**Assignment:**
Among the records that follow, set down only the lines from the one containing "Where should I" to the one containing "Click the woman's gold earring", both included, exactly.
=== Data records ===
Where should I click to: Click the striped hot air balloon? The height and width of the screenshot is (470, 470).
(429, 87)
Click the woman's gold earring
===
=== Data records ===
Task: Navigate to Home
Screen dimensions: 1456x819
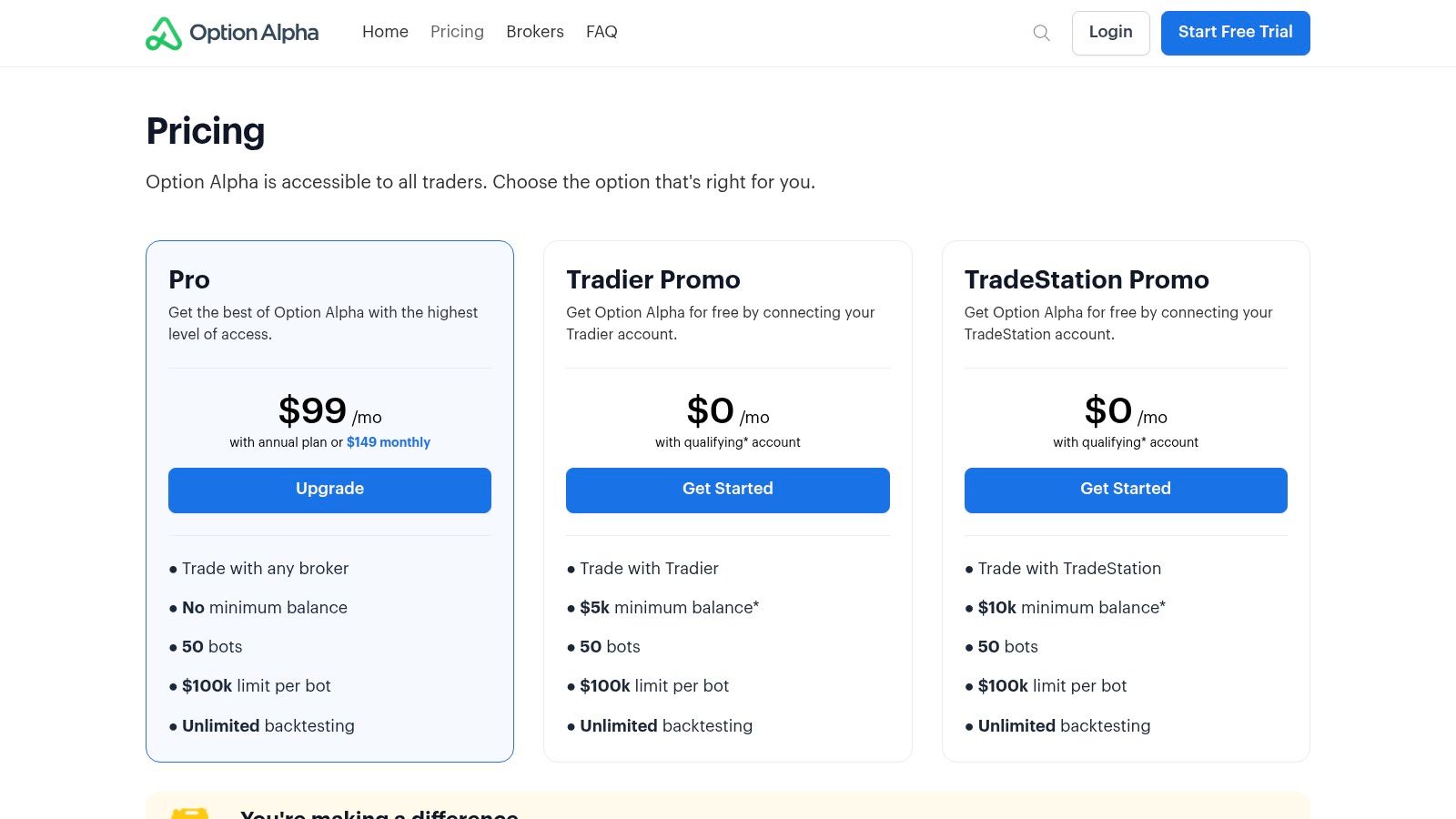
===
=== Data records ===
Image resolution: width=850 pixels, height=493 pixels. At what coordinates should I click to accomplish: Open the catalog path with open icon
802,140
===
**Answer box:**
Where should I click to: Click the striped hot air balloon? The height and width of the screenshot is (470, 470).
(429, 87)
Click the woman's gold earring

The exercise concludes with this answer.